Social Ties, CEO Compensation, and Mutual Fund Voting Patterns

1998 Words4 Pages

1 Introduction

Social connections between parties seem to matter for financial transactions. Cohen, Frazzini, and Malloy (2008) document that the trades made by mutual fund portfolio managers who invest in companies run by people with whom they have social ties (specifically, an overlap in educational background) outperform substantially the other trades made by the same portfolio managers in firms with which they have no social connections. In this paper we examine the effect of whether the type of social ties studied by Cohen, Frazzini, and Malloy (2008) appear also to be related to the executives’ compensation.
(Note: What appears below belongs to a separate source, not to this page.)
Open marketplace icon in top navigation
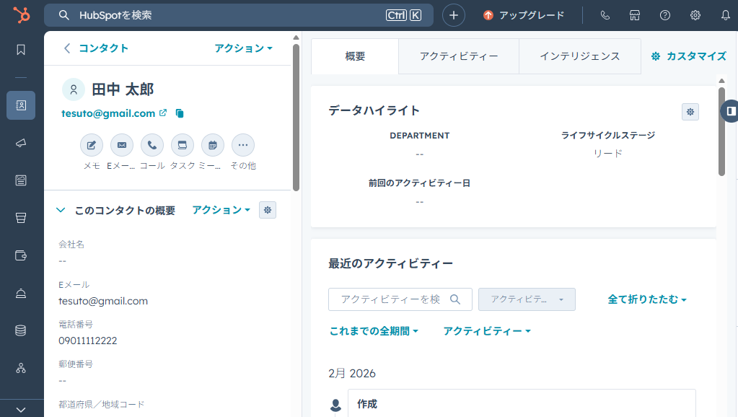 (635, 15)
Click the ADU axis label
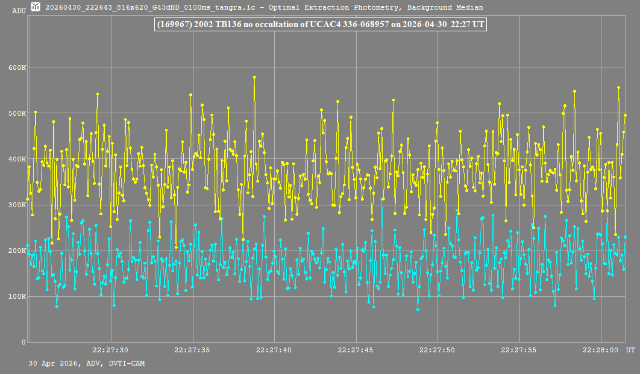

Institutional investors such as mutual funds can exert some control over corporate decisions and outcomes, including corporate compensation policies (e.g., Hartzell and Starks (2003)). We ask whether social connections between institutional investors and corporate officers influence how institutions exert that control, and whether top officers at firms that have stock ownership heavily held by socially connected mutual funds are compensated differently than their counterparts at less-connected firms. We find that total CEO compensation at “connected” firms (those with higher levels of socially connected ownership) is significantly higher than at less-connected counterparts. Using Execucomp data from 1992-2006 and hand-collected data on educational ties between firm executives and mutual fund managers, we show that for each percentage point of a firm’s ownership that is connected ownership, total executive compensation is 2.5% higher, controlling for other determinants of compensation. When computed at the mean compensation in our sample, a one standard deviation increase in connected ownership correlates with ...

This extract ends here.